Sending Intervening Snapshots
If you are jumping more than one snapshot ahead, the intervening ones are skipped. If you want to include them for some reason, use the -I option.
# This will send all the snaps between 1 and 9
zfs send -I pool01/archive/@snap1 pool01/archive@snap9 ...
Changes Are Always Detected
You’ll often need to use -F to force changes as even though you haven’t used the remote system, it may think you have if it’s mounted and atimes are on.
You must have a snapshot in common
You need at least 1 snapshot in common at both locations. This must have been sent from one to the other, not just named the same. Say you create snap1 and send it. Later, you create snap2 and, thinking you don’t need it anymore, delete snap1. Even though you have snap1 on the destination you cannot send snap2 as a delta. You need snap1 in both locations to generate the delta. You are out of luck and must send snap2 as a full snapshot.
You can use a zfs feature called a bookmark as an alternative, but that is something you set up in advance and won’t save you from the above scenario.

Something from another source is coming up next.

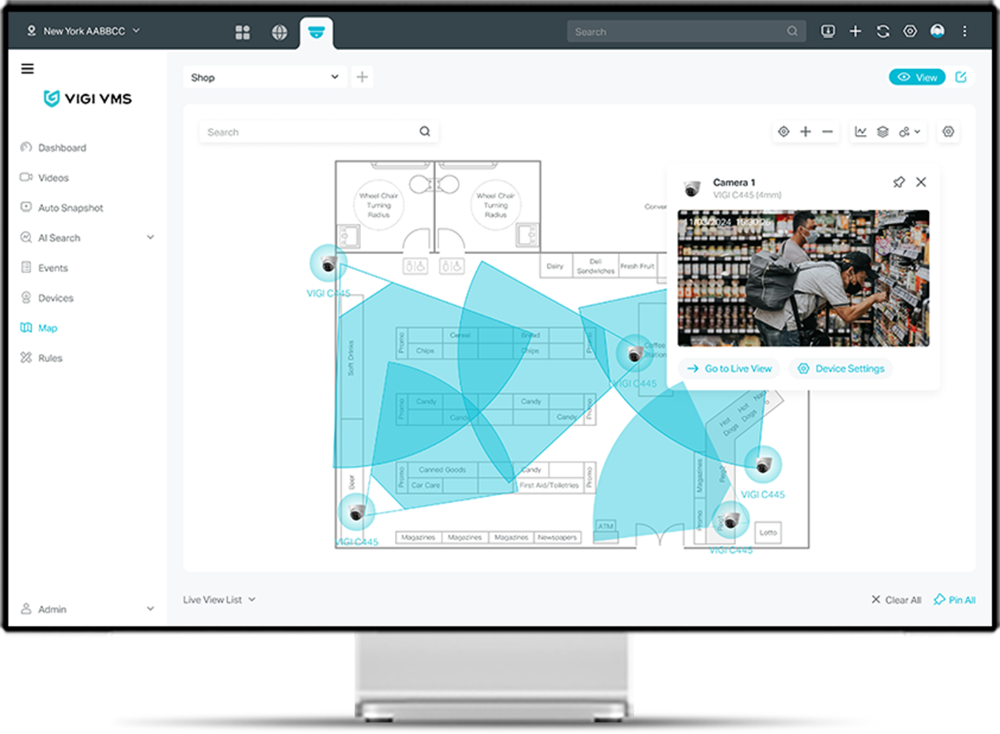Toggle the hamburger sidebar menu
Screen dimensions: 1000x734
click(27, 69)
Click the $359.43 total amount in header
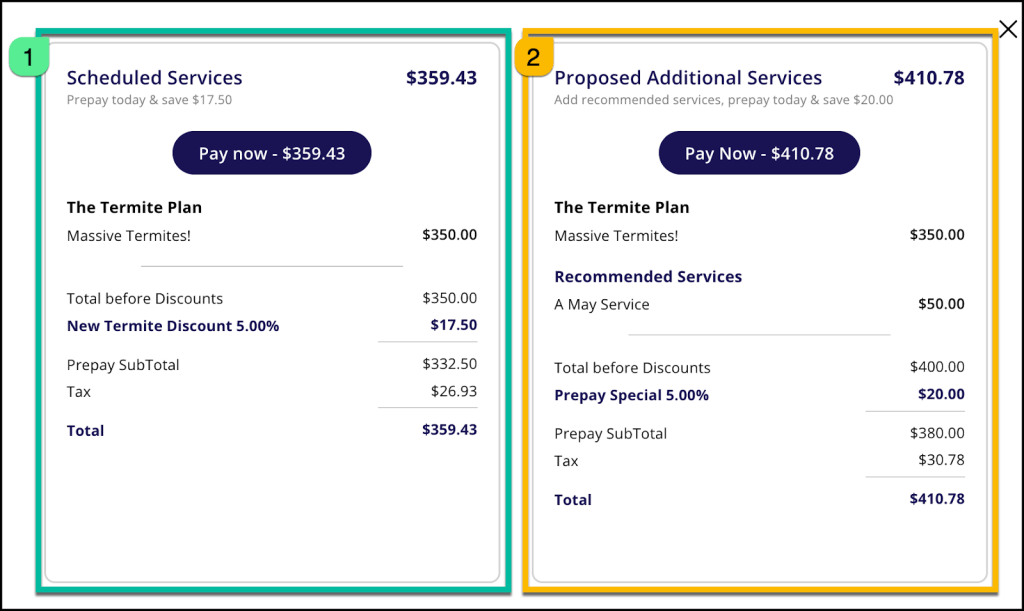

A Full Example of an Incremental Send
Take a snapshot, estimate the size with a dry-run, then use a resumable token and force changes
zfs snapshot pool01/archive@12th
zfs send -nv -i pool01/archive@11th pool01/archive@12th
zfs send -i pool01/archive@11th pool01/archive@12th | pv -trab -B 500M | ssh some.other.server zfs recv -F -s pool01/archive
Here’s an example of a recursive snapshot to a file. The snapshot takes a -r for recursive, and the send a -R.
# Take the snapshot
zfs snapshot -r pool01/archive@21
# Estimate the size
zfs send -nv -R -i pool01/archive@20 pool01/archive@21
# Mount a portable drive to /mnt - a traditional ext4 or whatever
zfs send -Ri pool01/archive@20 pool01/archive@21 > /mnt/backupfile
# When you get to the other location, receive from the file
zfs receive -s -F pool02/archive < /mnt/backupfile
Sending The Whole Pool
This is a common thought when you’re starting, but it ends up being deceptive because pools aren’t things that can be sent. Only filesets. So what you’re actually doing is a recursive send of the root fileset with a implicit snapshot created on the fly. This is find, but you won’t be able to refer to it later for updates, so you’re better off not.
# Unmount -a (all available filesystems) on the given pool
zfs unmount -a pool01
# Send the unmounted filesystem with an implicit snapshot
zfs send -R pool01 ...
Auto Replication
You don’t want to do this by hand all the time. One way is with a simple script. If you’ve already installed zfs-auto-snapshot you may have something that looks like this:
# use '-o name' to get just the snapshot name without all the details
# use '-s creation' to sort by creation time
zfs list -t snapshot -o name -s creation pool01/archive
pool01/archive@auto-2024-10-13_00-00
pool01/archive@auto-2024-10-20_00-00
pool01/archive@auto-2024-10-27_00-00
pool01/archive@auto-2024-11-01_00-00
pool01/archive@auto-2024-11-02_00-00
You can get the last two like this, then use send and receive. Adjust the grep to get just the daily as needed.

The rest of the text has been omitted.